Rewrite the records from the line containing "Screen dimensions: 2212x1659" through the last line of the records, inclusive, keeping every line in place and increasing each coordinate in the answers by 104.

■ ■ ■

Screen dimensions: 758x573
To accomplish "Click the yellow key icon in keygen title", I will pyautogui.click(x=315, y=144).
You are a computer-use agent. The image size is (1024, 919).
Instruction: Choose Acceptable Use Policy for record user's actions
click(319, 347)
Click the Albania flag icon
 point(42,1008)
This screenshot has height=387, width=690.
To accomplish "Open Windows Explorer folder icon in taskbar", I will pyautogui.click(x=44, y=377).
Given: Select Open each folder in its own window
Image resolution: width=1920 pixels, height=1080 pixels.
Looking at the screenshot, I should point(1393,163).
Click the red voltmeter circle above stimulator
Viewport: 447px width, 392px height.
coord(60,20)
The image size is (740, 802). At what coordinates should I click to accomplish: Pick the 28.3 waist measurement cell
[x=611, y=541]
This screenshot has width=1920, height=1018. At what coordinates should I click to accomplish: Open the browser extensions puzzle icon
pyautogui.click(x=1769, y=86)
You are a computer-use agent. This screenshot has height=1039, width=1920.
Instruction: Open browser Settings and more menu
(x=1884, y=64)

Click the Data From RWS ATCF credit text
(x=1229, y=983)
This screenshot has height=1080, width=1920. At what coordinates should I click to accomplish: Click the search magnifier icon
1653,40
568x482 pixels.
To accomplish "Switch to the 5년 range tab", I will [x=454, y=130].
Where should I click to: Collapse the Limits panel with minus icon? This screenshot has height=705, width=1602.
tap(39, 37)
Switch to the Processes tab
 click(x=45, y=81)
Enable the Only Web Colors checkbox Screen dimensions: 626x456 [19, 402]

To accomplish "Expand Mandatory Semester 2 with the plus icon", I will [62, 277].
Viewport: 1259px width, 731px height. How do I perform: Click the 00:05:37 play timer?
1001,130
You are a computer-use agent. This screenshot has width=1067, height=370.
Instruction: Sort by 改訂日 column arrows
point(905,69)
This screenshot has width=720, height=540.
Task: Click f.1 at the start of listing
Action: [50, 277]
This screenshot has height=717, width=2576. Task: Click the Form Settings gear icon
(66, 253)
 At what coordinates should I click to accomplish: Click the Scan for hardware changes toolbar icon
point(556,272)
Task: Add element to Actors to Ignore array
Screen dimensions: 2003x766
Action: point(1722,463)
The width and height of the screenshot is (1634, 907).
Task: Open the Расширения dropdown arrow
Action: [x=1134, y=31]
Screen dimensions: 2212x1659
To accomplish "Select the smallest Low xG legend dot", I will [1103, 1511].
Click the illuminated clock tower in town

■ ■ ■

▸ Result for this exercise
Screen dimensions: 2212x1659
To accomplish "Select the smallest Low xG legend dot", I will [1207, 1615].
Click the illuminated clock tower in town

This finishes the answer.